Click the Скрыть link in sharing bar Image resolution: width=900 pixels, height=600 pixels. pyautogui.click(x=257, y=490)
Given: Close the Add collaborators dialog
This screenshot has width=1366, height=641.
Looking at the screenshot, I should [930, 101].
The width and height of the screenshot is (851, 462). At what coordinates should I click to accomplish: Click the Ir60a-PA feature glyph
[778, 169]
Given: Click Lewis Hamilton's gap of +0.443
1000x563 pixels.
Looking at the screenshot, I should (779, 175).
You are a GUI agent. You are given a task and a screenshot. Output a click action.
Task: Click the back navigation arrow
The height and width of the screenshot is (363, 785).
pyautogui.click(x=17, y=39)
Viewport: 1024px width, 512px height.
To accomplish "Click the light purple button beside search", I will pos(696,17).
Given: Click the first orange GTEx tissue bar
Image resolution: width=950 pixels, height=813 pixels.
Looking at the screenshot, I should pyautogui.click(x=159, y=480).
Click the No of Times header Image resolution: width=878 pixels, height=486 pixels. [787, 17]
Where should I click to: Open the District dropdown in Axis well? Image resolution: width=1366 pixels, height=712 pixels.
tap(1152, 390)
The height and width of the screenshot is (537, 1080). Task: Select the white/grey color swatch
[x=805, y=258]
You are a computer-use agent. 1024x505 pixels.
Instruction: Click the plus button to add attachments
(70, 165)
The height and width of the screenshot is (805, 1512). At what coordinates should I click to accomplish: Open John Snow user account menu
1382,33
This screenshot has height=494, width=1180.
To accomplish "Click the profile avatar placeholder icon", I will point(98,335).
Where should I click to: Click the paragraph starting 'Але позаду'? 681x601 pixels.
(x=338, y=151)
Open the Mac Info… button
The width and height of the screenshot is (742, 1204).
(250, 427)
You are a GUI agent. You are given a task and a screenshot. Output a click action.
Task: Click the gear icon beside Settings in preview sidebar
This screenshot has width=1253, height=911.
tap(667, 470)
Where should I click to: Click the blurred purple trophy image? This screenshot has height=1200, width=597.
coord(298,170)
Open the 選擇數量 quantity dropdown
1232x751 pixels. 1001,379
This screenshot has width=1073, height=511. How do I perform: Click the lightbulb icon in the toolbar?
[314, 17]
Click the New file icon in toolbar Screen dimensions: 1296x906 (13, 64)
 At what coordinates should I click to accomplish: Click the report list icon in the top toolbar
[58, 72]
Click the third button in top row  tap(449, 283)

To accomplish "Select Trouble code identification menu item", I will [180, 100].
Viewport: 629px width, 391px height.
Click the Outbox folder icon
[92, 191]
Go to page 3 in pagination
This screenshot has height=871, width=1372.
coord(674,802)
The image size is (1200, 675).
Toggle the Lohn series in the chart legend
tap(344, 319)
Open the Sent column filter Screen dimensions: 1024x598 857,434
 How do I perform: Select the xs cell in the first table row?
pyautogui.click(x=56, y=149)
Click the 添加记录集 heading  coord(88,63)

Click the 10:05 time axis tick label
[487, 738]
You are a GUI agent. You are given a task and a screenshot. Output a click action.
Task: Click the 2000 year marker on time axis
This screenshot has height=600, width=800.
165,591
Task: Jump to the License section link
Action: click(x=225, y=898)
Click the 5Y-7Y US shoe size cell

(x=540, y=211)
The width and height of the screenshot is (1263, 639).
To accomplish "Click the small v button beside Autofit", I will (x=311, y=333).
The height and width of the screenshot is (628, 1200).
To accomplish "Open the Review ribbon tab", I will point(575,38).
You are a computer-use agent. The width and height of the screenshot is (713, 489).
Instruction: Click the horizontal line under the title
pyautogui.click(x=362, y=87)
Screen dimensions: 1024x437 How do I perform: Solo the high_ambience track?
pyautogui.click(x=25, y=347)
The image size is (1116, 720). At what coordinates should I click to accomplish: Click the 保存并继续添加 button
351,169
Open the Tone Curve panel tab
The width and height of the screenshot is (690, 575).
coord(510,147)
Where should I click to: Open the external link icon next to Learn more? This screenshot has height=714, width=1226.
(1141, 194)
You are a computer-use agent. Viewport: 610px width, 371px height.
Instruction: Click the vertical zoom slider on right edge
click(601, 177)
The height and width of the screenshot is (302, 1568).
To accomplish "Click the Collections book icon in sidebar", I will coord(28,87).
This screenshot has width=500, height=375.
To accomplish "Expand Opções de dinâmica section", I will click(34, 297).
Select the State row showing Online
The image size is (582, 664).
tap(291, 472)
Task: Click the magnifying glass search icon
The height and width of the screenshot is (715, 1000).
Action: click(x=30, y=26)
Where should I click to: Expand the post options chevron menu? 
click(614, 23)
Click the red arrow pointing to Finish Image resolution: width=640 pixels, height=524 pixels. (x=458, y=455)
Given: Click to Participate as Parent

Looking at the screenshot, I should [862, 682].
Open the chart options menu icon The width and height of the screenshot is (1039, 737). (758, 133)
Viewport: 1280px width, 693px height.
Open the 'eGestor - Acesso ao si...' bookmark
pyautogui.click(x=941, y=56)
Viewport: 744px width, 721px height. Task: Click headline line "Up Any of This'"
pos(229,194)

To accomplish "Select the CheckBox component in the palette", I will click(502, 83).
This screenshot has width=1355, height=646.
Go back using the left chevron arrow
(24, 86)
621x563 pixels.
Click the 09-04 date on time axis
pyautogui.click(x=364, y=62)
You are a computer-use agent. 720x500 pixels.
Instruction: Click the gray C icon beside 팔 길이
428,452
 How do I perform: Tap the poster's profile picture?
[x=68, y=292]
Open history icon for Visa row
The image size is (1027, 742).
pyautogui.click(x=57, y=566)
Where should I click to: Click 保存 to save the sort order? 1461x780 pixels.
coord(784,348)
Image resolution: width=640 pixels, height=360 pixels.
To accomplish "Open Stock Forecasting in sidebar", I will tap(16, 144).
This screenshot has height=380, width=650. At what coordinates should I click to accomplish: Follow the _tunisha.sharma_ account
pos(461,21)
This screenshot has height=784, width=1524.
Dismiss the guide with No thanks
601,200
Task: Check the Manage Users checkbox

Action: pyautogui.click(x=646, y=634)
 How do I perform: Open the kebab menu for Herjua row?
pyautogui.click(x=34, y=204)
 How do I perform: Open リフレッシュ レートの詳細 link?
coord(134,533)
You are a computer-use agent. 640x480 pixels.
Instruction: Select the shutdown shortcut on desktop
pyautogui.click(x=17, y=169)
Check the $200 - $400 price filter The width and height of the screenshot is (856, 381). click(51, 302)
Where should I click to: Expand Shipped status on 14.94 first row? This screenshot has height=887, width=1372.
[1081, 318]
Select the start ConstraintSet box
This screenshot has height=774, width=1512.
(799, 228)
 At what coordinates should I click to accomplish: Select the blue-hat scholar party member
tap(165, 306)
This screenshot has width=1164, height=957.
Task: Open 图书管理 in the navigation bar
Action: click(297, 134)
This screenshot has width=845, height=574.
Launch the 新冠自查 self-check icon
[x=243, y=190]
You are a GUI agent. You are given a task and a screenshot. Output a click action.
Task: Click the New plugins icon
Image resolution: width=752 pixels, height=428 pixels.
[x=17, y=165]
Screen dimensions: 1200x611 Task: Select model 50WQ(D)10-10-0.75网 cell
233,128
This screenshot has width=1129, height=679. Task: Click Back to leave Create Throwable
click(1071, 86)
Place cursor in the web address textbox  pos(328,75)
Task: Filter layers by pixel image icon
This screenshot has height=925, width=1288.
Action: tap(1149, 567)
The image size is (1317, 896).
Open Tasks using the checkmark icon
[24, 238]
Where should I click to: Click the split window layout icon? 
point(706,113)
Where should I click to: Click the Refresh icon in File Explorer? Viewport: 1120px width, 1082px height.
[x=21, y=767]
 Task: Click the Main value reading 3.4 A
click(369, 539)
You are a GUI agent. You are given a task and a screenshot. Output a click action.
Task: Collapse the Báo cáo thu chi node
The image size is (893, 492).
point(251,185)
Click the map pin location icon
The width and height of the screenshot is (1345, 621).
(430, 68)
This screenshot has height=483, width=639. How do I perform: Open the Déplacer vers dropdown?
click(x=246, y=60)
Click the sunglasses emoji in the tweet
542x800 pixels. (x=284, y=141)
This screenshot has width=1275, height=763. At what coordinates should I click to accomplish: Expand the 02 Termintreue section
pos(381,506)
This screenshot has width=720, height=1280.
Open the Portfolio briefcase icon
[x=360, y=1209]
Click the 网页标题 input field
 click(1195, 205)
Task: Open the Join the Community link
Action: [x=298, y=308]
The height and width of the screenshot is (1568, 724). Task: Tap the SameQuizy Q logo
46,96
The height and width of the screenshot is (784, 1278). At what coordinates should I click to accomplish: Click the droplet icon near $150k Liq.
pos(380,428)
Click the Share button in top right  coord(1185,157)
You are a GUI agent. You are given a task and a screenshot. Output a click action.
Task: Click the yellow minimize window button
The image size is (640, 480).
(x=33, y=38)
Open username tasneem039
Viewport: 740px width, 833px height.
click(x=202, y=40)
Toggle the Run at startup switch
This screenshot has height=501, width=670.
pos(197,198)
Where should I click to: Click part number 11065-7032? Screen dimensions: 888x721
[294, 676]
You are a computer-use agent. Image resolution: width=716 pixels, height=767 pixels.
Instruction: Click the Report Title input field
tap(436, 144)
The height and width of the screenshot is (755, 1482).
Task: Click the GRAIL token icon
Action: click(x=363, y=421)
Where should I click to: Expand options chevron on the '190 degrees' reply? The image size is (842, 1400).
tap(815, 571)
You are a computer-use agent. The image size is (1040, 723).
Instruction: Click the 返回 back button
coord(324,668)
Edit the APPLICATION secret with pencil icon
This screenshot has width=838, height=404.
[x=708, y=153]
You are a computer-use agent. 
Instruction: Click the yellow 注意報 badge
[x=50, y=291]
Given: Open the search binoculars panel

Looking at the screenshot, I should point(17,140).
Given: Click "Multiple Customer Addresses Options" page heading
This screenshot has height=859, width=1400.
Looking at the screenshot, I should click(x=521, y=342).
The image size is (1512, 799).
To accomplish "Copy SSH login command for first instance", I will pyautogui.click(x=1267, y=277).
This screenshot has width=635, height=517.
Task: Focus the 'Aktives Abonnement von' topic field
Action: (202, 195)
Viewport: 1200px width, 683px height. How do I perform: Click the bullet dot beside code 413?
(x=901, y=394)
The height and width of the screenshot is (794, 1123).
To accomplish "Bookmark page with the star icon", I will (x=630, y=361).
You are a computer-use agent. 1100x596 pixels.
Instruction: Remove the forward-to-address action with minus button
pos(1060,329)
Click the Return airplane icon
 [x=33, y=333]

+ + +

TASK DETAILS
Once you reach the line with "Where should I click to: Click part" in the data above, copy it and every line after it exactly, up to and including the line with "You are a computer-use agent. The image".

WRITTEN REPLY
Where should I click to: Click part number 11065-7032? Screen dimensions: 888x721
[294, 676]
You are a computer-use agent. Image resolution: width=716 pixels, height=767 pixels.
Instruction: Click the Report Title input field
tap(436, 144)
The height and width of the screenshot is (755, 1482).
Task: Click the GRAIL token icon
Action: click(x=363, y=421)
Where should I click to: Expand options chevron on the '190 degrees' reply? The image size is (842, 1400).
tap(815, 571)
You are a computer-use agent. The image size is (1040, 723).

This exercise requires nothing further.